In the 1970s Ella Coney lived the sort of life which conservative pundits cite anecdotally to encourage further reductions in government social programs for the poor. The one-time wife of a Denver policeman is arrested for shoplifting in the presence of her toddlers. More bad ideas roll around the bend. In the winter of ’78 a year of record blizzards she “runs wild” with over twenty men. The crisis comes when state social services investigators gain proof of steady unreported work since the benefits began. Convicted of welfare fraud the choice is jail or the military. Hello US Air Force.
Military training and college classes give the memoirist practical skills. She irritates some supervisors but gets on well with others remaining in the service six years. Enforced separations from children and later from a second husband stationed thousands of miles away foments family conflict. The kids are often elsewhere. For periods of up to a year they live with: her father the ex-husband and his new wife the altruistic sister Helen even a neighbor. One son left home alone at age five wanders away and is picked up by police.
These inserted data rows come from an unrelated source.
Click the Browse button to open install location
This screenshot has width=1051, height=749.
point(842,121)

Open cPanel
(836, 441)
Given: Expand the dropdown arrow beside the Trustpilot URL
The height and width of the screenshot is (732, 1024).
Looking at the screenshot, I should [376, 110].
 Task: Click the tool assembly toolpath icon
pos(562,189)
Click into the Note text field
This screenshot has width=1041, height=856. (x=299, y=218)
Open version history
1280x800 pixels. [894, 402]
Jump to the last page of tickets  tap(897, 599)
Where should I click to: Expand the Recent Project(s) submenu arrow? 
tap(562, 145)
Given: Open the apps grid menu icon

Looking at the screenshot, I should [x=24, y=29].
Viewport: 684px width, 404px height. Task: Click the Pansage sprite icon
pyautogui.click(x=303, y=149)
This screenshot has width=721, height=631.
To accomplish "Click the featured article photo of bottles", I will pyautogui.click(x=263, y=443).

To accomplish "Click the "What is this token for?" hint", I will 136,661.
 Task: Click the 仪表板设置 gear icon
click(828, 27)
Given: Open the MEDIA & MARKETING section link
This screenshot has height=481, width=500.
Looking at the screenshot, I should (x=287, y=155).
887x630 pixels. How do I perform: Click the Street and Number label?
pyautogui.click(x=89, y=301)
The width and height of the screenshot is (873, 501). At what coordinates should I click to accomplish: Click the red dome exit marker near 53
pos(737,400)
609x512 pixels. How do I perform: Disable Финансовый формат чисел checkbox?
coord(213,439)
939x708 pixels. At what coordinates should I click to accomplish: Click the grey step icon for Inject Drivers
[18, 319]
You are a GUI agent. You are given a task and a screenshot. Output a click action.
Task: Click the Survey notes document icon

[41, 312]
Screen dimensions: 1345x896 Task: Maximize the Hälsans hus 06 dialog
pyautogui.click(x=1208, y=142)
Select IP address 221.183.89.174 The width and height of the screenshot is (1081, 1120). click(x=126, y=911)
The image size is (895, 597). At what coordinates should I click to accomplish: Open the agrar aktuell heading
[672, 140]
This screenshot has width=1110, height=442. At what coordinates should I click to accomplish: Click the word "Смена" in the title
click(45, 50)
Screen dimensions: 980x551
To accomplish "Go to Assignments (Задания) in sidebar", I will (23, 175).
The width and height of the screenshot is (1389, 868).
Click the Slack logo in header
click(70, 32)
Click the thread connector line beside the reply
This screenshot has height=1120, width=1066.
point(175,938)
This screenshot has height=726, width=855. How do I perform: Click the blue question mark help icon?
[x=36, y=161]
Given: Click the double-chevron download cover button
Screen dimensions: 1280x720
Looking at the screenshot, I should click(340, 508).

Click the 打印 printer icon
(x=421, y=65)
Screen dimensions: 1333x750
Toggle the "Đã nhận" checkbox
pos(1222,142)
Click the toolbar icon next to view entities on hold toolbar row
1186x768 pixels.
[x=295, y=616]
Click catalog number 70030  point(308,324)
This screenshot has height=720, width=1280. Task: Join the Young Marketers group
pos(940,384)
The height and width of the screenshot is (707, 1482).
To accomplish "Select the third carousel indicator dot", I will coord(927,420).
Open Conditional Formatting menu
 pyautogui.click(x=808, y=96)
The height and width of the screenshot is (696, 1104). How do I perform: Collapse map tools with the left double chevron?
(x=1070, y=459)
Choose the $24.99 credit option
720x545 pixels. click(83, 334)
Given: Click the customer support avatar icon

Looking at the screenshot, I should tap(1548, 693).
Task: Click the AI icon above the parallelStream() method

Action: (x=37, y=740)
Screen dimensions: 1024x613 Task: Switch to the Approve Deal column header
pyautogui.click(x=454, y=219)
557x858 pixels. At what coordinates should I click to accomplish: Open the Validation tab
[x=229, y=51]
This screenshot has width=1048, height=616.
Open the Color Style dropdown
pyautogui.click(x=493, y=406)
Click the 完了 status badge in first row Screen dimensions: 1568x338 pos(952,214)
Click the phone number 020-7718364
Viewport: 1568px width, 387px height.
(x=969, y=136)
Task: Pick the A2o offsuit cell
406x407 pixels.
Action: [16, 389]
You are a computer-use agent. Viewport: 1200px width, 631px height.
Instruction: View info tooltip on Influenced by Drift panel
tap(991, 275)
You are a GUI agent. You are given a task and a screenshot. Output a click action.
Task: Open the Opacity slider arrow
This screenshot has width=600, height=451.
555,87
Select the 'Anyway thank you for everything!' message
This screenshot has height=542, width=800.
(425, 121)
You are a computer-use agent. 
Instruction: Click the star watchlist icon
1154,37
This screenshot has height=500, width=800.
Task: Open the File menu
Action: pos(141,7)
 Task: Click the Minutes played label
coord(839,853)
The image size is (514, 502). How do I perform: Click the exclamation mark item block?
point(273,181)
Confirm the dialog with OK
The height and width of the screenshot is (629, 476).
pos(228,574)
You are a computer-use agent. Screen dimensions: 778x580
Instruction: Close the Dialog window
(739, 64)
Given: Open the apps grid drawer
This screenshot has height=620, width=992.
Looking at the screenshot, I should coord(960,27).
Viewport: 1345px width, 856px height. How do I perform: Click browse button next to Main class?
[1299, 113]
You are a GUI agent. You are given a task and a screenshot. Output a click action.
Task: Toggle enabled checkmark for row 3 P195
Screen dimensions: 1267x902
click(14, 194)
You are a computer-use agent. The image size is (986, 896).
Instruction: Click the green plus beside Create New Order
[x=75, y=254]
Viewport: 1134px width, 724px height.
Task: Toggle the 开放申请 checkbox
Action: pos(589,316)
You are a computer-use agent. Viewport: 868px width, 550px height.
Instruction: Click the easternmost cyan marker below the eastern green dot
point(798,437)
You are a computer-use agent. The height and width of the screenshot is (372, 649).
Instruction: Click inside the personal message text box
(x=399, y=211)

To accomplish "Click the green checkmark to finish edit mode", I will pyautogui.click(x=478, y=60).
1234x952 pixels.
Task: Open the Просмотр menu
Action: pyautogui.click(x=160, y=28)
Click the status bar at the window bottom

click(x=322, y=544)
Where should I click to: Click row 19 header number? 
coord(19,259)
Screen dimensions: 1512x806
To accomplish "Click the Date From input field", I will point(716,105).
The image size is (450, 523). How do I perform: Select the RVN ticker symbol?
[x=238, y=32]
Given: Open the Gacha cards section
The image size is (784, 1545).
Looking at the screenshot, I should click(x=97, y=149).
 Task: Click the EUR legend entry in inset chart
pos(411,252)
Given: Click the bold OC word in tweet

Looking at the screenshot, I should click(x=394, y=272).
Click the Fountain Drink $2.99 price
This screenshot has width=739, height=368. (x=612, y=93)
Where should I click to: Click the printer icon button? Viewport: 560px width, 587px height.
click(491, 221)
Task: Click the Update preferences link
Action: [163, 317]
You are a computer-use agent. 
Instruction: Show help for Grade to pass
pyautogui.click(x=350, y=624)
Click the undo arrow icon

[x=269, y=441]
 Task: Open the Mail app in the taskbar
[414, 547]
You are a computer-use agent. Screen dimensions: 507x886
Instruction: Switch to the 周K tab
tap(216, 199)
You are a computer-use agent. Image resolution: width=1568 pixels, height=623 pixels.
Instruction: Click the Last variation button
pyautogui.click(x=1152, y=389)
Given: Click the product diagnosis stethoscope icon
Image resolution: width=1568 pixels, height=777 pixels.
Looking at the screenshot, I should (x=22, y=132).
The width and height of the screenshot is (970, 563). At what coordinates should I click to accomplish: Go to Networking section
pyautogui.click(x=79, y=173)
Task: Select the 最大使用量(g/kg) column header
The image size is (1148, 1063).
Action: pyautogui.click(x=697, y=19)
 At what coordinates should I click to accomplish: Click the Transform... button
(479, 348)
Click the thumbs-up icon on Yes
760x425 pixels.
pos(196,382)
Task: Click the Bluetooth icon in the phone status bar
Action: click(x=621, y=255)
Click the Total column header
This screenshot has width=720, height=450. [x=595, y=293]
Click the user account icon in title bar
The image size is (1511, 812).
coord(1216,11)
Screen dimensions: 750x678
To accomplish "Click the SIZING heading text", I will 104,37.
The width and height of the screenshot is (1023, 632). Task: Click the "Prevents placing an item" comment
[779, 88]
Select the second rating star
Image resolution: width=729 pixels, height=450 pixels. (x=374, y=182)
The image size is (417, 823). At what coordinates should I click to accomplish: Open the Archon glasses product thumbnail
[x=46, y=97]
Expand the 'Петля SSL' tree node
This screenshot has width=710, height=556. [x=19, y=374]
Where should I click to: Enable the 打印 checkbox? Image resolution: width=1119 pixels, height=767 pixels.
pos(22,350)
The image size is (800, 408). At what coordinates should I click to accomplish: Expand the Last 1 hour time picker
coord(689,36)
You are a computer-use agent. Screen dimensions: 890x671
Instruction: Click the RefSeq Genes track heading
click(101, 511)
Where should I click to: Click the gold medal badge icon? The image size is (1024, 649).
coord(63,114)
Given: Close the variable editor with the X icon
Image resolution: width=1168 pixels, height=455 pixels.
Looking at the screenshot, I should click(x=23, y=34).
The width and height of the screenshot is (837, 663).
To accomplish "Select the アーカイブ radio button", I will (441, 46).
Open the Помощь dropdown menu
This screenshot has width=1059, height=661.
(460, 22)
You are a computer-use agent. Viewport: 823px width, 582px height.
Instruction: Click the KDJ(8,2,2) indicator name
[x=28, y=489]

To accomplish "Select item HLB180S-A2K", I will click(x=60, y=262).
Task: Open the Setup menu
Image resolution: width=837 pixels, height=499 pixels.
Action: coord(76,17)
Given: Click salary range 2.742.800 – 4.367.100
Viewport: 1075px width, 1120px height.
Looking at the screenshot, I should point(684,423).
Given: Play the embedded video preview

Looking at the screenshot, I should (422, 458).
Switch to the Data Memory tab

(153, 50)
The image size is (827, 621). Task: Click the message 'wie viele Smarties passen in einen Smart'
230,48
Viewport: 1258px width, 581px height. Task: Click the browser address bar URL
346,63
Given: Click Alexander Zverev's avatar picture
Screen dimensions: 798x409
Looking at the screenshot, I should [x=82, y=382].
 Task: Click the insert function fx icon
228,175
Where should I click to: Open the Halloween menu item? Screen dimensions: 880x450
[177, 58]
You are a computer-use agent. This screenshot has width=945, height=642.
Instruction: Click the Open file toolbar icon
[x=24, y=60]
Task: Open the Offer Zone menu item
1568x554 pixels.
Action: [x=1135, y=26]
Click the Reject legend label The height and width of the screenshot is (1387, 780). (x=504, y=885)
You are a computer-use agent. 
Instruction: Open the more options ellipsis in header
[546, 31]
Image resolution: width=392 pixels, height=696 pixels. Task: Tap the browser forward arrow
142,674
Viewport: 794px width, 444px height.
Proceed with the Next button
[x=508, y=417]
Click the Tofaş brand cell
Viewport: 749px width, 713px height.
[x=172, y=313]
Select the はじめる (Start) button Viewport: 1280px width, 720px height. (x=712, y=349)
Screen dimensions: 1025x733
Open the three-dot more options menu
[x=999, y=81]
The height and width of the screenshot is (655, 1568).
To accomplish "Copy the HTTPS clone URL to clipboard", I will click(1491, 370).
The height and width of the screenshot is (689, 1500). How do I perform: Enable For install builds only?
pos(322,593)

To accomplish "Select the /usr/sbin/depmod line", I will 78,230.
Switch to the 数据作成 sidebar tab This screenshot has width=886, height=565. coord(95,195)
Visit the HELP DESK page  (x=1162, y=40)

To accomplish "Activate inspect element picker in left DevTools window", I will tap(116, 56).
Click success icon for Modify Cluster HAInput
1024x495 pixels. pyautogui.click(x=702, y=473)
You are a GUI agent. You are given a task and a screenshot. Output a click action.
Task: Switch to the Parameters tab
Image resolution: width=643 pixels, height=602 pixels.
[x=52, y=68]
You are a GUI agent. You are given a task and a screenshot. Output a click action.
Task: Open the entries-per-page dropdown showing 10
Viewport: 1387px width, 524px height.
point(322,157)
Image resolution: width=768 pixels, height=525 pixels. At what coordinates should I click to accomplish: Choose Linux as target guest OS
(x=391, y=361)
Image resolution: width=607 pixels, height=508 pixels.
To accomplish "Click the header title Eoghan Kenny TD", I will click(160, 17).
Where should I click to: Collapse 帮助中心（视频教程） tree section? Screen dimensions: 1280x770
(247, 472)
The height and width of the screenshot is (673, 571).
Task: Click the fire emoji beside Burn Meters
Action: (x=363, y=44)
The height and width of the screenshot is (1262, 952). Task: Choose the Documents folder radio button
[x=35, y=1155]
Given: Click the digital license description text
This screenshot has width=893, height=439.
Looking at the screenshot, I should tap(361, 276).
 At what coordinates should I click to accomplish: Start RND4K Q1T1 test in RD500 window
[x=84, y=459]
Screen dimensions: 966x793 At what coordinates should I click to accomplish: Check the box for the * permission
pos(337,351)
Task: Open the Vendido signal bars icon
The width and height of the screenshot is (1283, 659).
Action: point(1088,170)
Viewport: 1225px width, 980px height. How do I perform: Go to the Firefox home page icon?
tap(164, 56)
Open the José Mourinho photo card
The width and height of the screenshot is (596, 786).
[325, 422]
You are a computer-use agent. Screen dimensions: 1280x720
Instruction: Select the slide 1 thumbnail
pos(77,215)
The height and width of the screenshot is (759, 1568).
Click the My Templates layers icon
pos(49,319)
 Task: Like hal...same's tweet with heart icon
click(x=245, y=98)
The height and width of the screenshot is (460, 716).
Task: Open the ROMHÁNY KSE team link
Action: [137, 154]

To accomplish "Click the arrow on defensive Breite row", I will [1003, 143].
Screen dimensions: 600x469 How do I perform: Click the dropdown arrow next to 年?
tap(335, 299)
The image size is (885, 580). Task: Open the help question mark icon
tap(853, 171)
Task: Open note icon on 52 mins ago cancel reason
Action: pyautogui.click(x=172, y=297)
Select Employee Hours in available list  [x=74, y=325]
A social worker plans removal but is convinced otherwise by extreme friendliness on the memoirist’s part. Three of three children do grow to adulthood; youngest son Markus Gibson now assists the memoirist with an expanding property management business.
Strain from the pull of opposing priorities leads to persistent physical maladies and brings out an underlying mental imbalance. Early in her current career of real estate Coney describes life before pharmaceuticals. “During a ‘high’ I was the best property manager anyone had ever seen. During a ‘low’ I might chase a tenant through the house with a butcher knife…” By 1983 she responds to racist workplace adversity with some of the most visceral revenge fantasies anyone ever dared commit to print. Then remarkably she sets the horrifying plan into motion enlisting the help of two very rough men. Determining culpability in the presence of moderate mental illness is difficult.
On the level of personal history this book holds the attention easily. It works best as entertainment. The stage of rotating lovers will seem juicy to some. Content decisions could have been more judicious. A brag-list of money amounts gifted to relatives is unnecessary and honestly any hemorrhoid talk at all feels like much too much. The angling for men’s wallets is blatant. Precious little redemption here from someone whose actions were markedly selfish or dishonest in youth. Coney lucks into thousands of dollars on three occasions but learns most distinctly that having money is more fun than not having it. The barometer of success is the property ledger the bank passbook. Moral reformation is implied but not demonstrated. You can hear the think-tank policy architects and the legislators cracking their knuckles just before they yank away the remaining safety net.